● **Stored rows**
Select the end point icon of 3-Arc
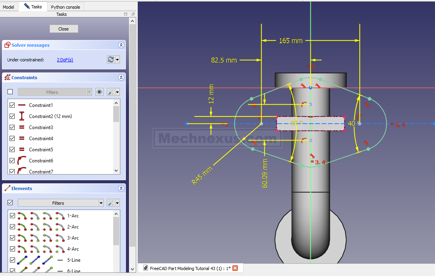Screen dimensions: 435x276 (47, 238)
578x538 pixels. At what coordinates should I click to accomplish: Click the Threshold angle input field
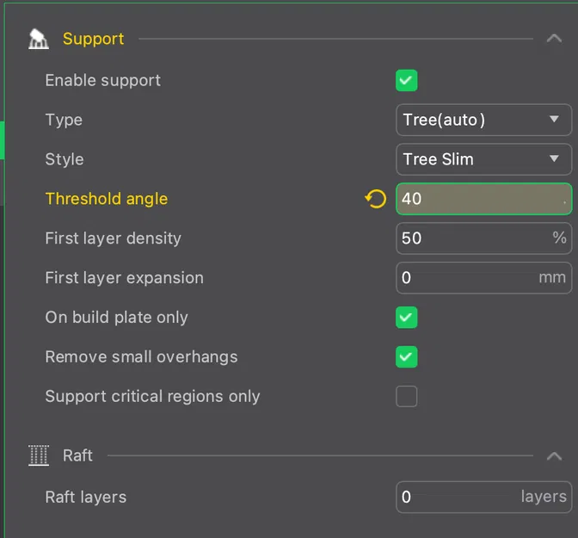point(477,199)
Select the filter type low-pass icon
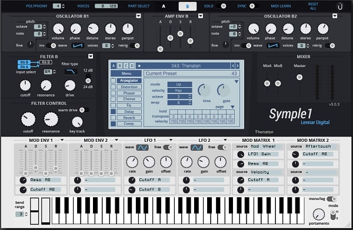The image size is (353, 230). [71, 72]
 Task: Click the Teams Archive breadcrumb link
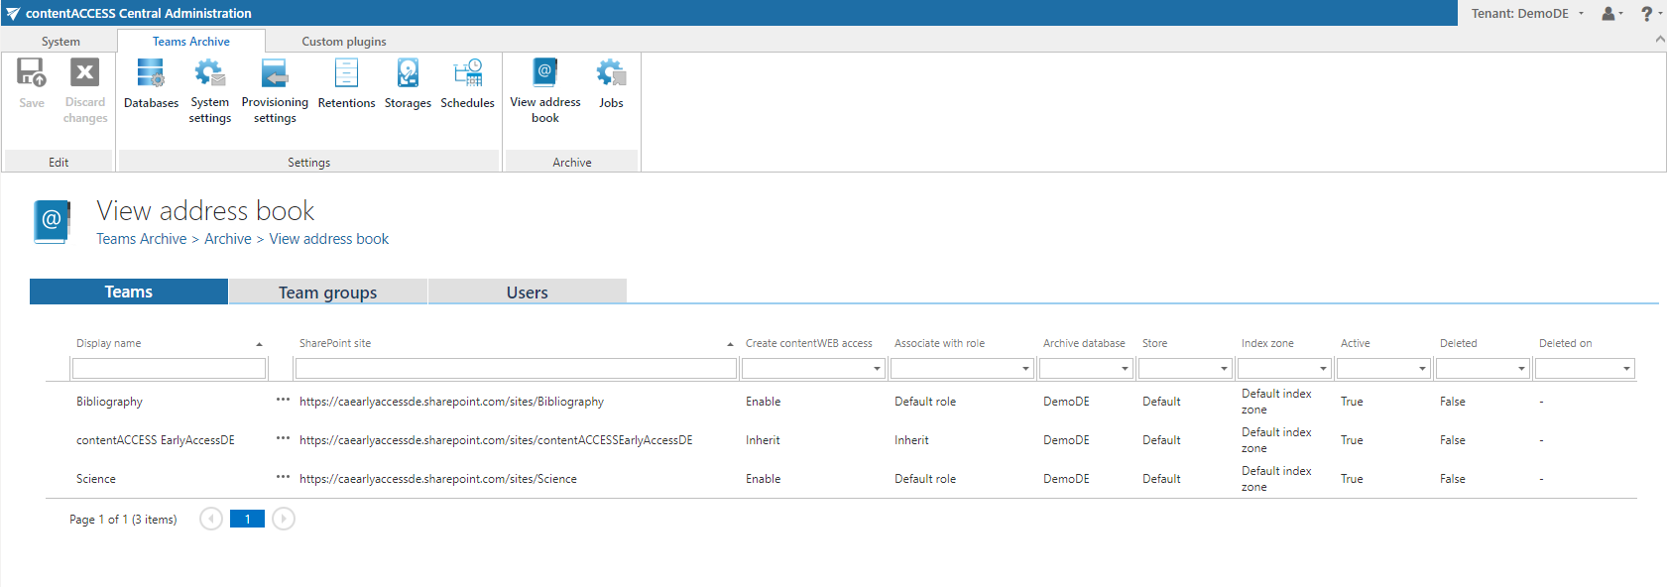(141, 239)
* * *
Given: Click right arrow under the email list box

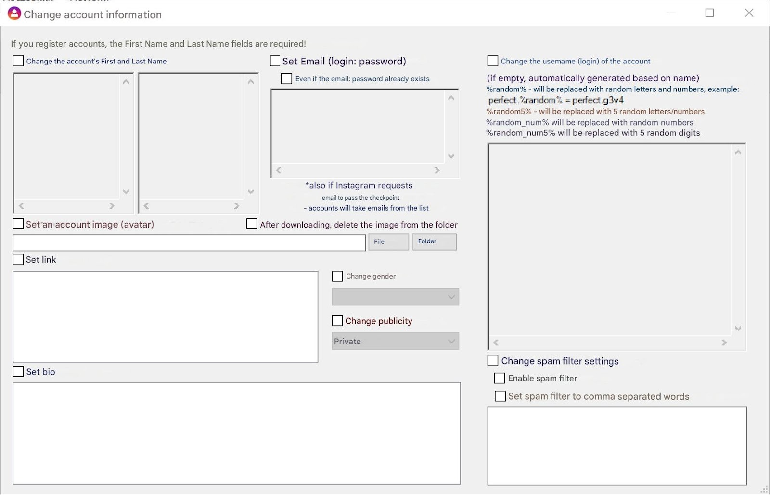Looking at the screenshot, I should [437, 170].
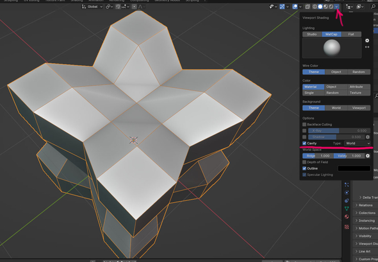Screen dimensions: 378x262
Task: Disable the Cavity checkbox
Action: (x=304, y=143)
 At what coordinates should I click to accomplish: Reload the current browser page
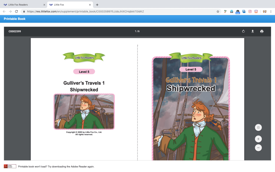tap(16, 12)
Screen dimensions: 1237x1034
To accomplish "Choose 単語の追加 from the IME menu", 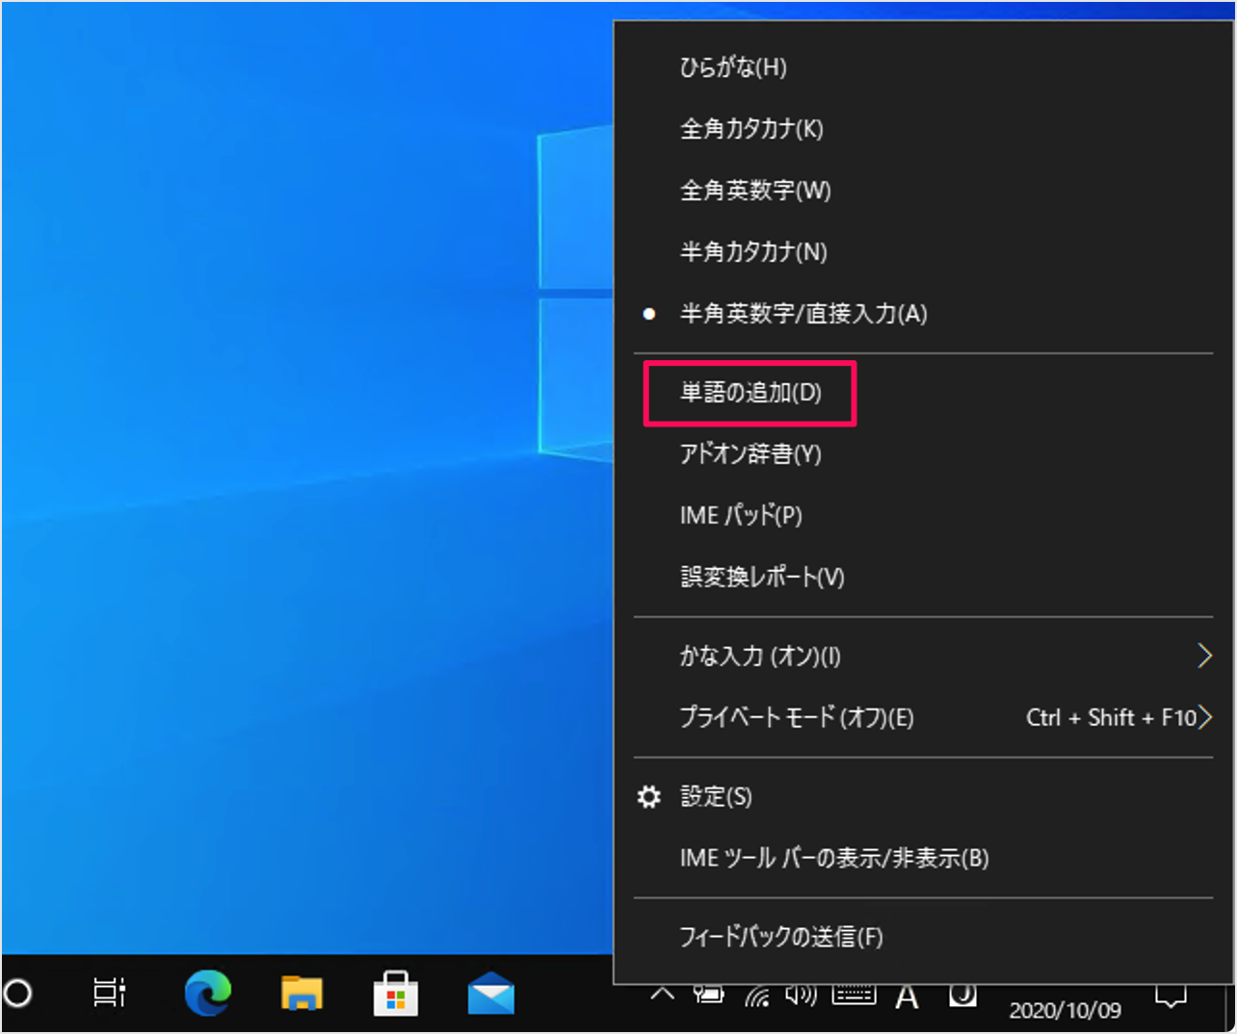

● **What the exercise asks**
Could you edit the stretch of entries from the line that contains "Given: Click right" through the line that contains "単語の追加 from the" so that "browser page" becomes "web page" and nothing else changes, leaving the pictures out of your answer?

● **Solution to this exercise**
Given: Click right arrow under the email list box

Looking at the screenshot, I should [437, 170].
Screen dimensions: 378x262
Task: Disable the Cavity checkbox
Action: (x=304, y=143)
 At what coordinates should I click to accomplish: Reload the current web page
tap(16, 12)
Screen dimensions: 1237x1034
To accomplish "Choose 単語の追加 from the IME menu", 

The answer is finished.